Kasus Dugaan Korupsi Bupati Lombok Barat, KPK Sita Mobil Alphard
JAKARTA - Komisi Pemberantasan Korupsi (KPK) menyita satu unit mobil Toyota Alphard yang diduga terkait perkara korupsi yang menjerat Bupati Lombok Barat, Lalu Ahmad Zaini (LAZ).
Mobil mewah tersebut diduga merupakan pemberian dari salah satu tersangka, Alvonsus Gani (ALG), selaku Direktur Utama Meconel Sistim Instrument, yang berkaitan dengan proyek di PT Air Minum Giri Menang (AMGM).
Juru Bicara KPK, Budi Prasetyo mengatakan, penyitaan dilakukan dalam rangkaian penggeledahan untuk melengkapi alat bukti dalam perkara tersebut.
"Salah satu yang dilakukan penyitaan dalam kegiatan ini yakni satu unit mobil Toyota Alphard, yang diduga diterima Bupati LAZ dari ALG selaku pihak swasta, terkait proyek-proyek di PT AMGM (PT Air Minum Giri Menang)," kata Budi dalam keterangannya, Kamis (23/7/2026).
Menurut Budi, penggeledahan masih berlangsung. KPK melakukan langkah tersebut untuk mencari alat bukti tambahan setelah menetapkan tiga orang sebagai tersangka dalam perkara yang bermula dari operasi tangkap tangan (OTT) pada Senin (20/7/2026).
"Kegiatan masih berlangsung, kami akan update kembali perkembangannya," ujarnya.
Sebelumnya, KPK menetapkan Bupati Lombok Barat Lalu Ahmad Zaini sebagai tersangka dalam kasus dugaan korupsi yang meliputi benturan kepentingan, suap, dan gratifikasi.
Selain Zaini, KPK juga menetapkan Direktur Utama PT Air Minum Giri Menang, Sudirman (SUD), serta Direktur Utama Meconel Sistim Instrument, Alvonsus Gani (ALG), sebagai tersangka.
Penetapan tersangka dilakukan setelah ketiganya terjaring dalam operasi tangkap tangan (OTT) di Lombok pada Senin (20/7/2026).
"Berdasarkan bukti permulaan yang sah, KPK kemudian menaikkan perkara ini ke tahap penyidikan dan menetapkan tiga orang sebagai tersangka, yaitu LAZ, SUD, dan ALG," kata Pelaksana Tugas Direktur Penyidikan KPK Achmad Taufik Husein saat konferensi pers penahanan, Selasa (21/7/2026).
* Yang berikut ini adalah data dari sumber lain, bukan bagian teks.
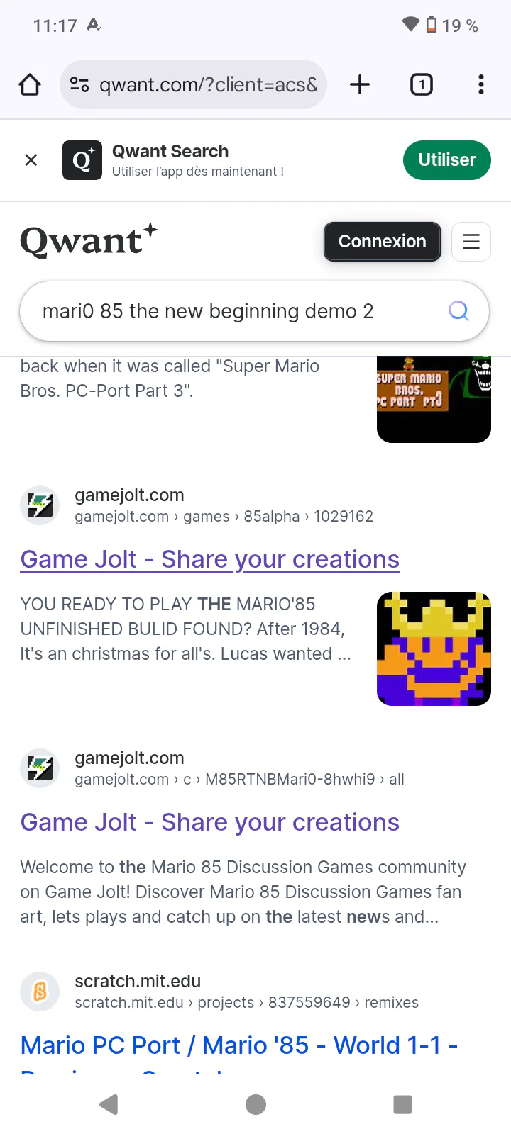This screenshot has height=1134, width=511.
Task: Open a new tab with plus icon
Action: tap(360, 85)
Ketiga tersangka ditahan untuk 20 hari pertama, terhitung sejak 21 Juli hingga 9 Agustus 2026, di Rumah Tahanan Negara (Rutan) Cabang Gedung Merah Putih KPK.
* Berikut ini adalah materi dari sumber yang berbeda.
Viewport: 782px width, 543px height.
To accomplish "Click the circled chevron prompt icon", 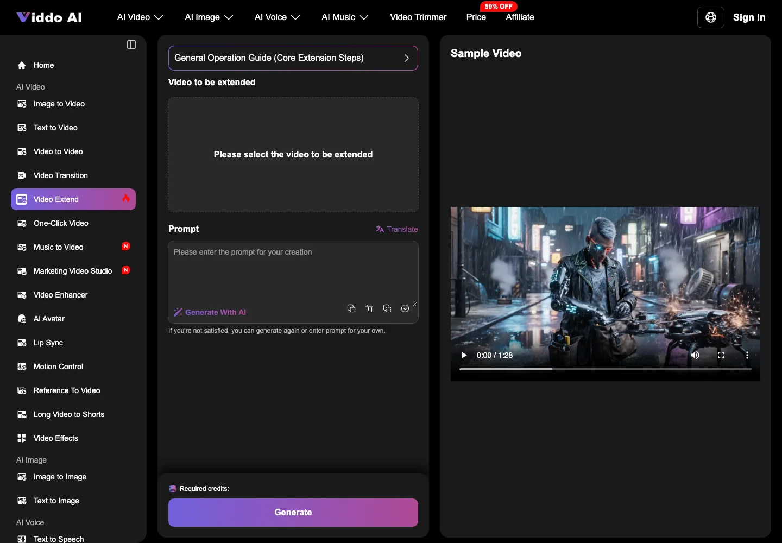I will pyautogui.click(x=405, y=308).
Sebut Ada Pihak yang ‘Goreng’ Isu untuk Destabilisasi, Dasco: Jangan Terprovokasi!
Dalam perkara ini, Lalu Ahmad Zaini dan Sudirman disangkakan melanggar Pasal 12 huruf i Undang-Undang Nomor 20 Tahun 2001 tentang Perubahan atas Undang-Undang Nomor 31 Tahun 1999 tentang Pemberantasan Tindak Pidana Korupsi terkait dugaan benturan kepentingan dalam pengadaan barang dan jasa.
Keduanya juga dijerat dengan Pasal 12 huruf a atau huruf b dan/atau Pasal 12B Undang-Undang Nomor 31 Tahun 1999 juncto Undang-Undang Nomor 20 Tahun 2001 tentang Pemberantasan Tindak Pidana Korupsi juncto Pasal 20 huruf c juncto Pasal 21 Undang-Undang Nomor 1 Tahun 2023 tentang KUHP terkait dugaan suap.
Sementara itu, Alvonsus Gani selaku pihak pemberi disangkakan melanggar Pasal 605 atau Pasal 606 ayat (1) Undang-Undang Nomor 1 Tahun 2023 tentang KUHP juncto Undang-Undang Nomor 1 Tahun 2026 tentang Penyesuaian Pidana.